Saturday, August 8, 2009

Great Egret!

I headed out today, drained and sore (thanks, illness), but still determined to find some birds, woo!! My first stop was the Ora Phelps Preserve off Parkhurst Road in Wilton (or Gansevoort, if that appeases you). I'd never been here before, and heard nothing about it, so did not know what to expect. What I can tell you to expect after my visit today is a small area full of all sorts of ferns, quite a few wildflowers, and for one-half of the preserve, a totally jerk dog who lives adjacent to the left side who does not stop barking. So if you're looking for a birding spot, do not go here. If you're looking for wildflowers and ferns, DO go there! And come back and tell me what the yellow flowers with 5 petals are. :P Also, enjoy the one white baneberry, patridgeberry, some brambles that I snacked from, the pretty red dragonflies, and the 'hidden' spot covered with horsetails (Equisetum).

Birds at Ora Phelps Preserve:
- American Goldfinch (6)
- Blue Jay (2)
- American Crow (1)
- Red-eyed Vireo (3 - one alarm calling)
- Black-capped Chickadee (12)
- Hermit Thrush (3 - heard one, saw two - what a treat, I love these birds!)
- American Robin (2)

I felt rather disappointed with my birding there, and felt bored with my regular spots up in Glens Falls, so since I was already near Saratoga I headed over, blaring punk rock and passing right on by the Wilton Wildlife Preserve and shot down Route 50. I headed right to the Bog Meadow Brook Trail, where it has an entrance off Route 29.

Now, I haven't been here since early spring, before all the wildflowers and shrubs were blooming. I, for whatever reason, even despite reading blogs showing otherwise, still seemed to expect the path to be clear and mostly brown and yellow. Oh how surprised I was! The amount of flowers was unbelievable. I was overwhelmed, being unarmed with a guide in a sea of purple, red, white, and yellow. My list for the day contains many of those that I and probably many others are very familiar with, and I was excited to see joe-pye weed, and if it wasn't for it would have taken me a lot longer to find out the interestingly colored flowers I kept seeing twisted around the honeysuckle, with such a great scent, are called 'groundnut.' I probably sniffed every single one that I saw.

Also interesting was the couple that came across me along the trail. The woman had an American accent, but it took me a moment to realize the guy was Australian. And then he told me that's where he's from, when he was asking about the snake he just saw. I asked, "What did it look like?" Black and yellow. He said he was concerned about poisonous snakes, stating that seeing a snake in Australia was usually cause for alarm. He greatly relaxed and was very pleased to find out it was your typical garter snake, totally harmless and a bit shy. I eventually saw 4 of them myself today.
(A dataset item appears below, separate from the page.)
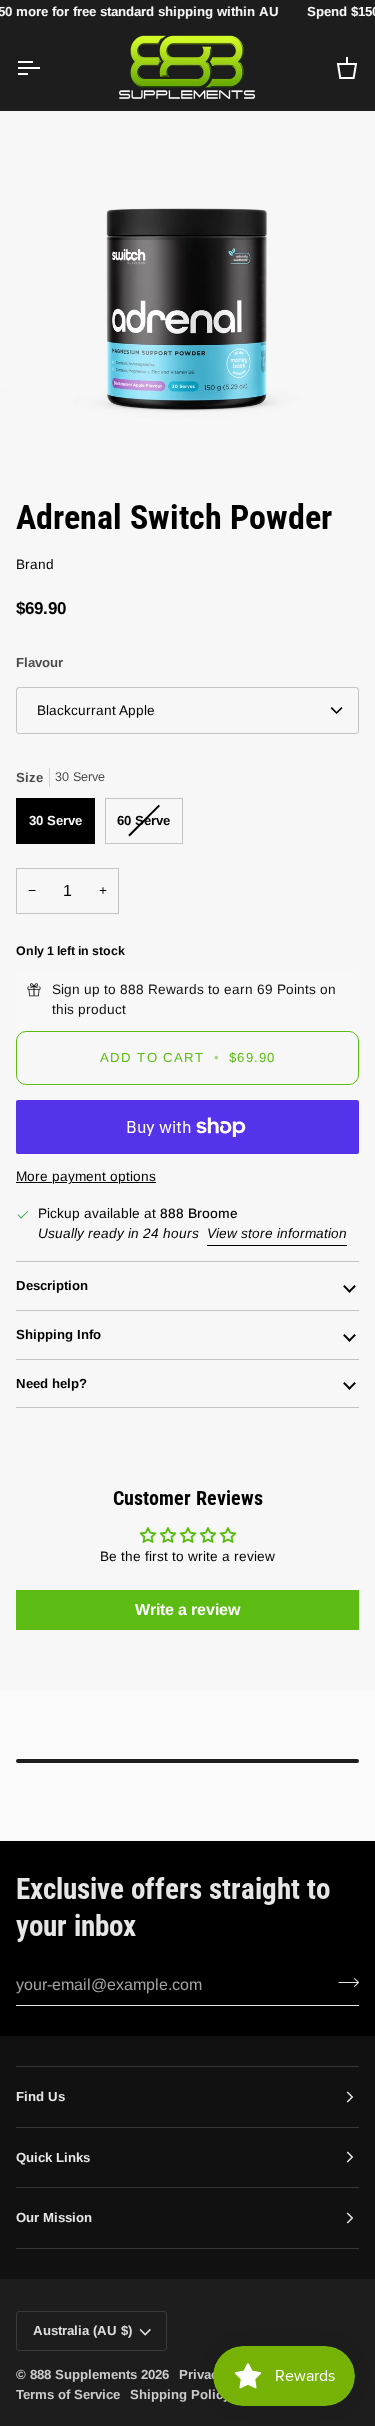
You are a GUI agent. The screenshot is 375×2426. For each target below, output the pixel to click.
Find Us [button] (40, 2096)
Birds! Oh, this was exciting. This trail has never let me down, though I miss the Red-winged Blackbirds, which are all gone now. But here is what was there today:

- American Goldfinch (15)
- Cedar Waxwing (19 - I feel this was a low count for the actual number of them - they were loving the honeysuckle berries, sitting right in front of me while gulping them down! A few of them had the orange-tip to the tail, the pigmentation from the honeysuckles the cause)
- Black-capped Chickadee (2)
- Gray Catbird (11 - again, a low count - catbirds hide very well in the honeysuckle)
- Mourning Dove (1)
- Sparrow, sp. unknown (1 - it was quite darkly colored, quick-moving, and thus confusing)
- Song Sparrow (1)
- Yellow Warbler (2 - last pair of the season?)
- Great Blue Heron (1 - it was very upset about something, calling repeatedly, so I looked around it with my binoculars and saw a....)
- GREAT EGRET!!! (1 - it's presence really upset the GBH. It eventually flew away from it, landing a short distance away to go fishing. This gave me a great view of it's black legs and feet, helping give some identification clues. It also had no plumes, had a bright orange/yellow bill, and white feathers otherwise. No plumes gives it a juvenile classification! These birds are rare here, and it is likely migrating through from the north!)
- Green Heron (1 - it flew in while I was watching the other heron and the egret! Amazing.)
- Mallard - (1 female flyover, she was noisy)
- Eastern Kingbird (2 came in to see what the egret was, then flew off again)
- Turkey Vulture (1 flying overhead on my way back to my car)

While I'm likely heading out to Moreau Lake tomorrow, the Egret really made my weekend.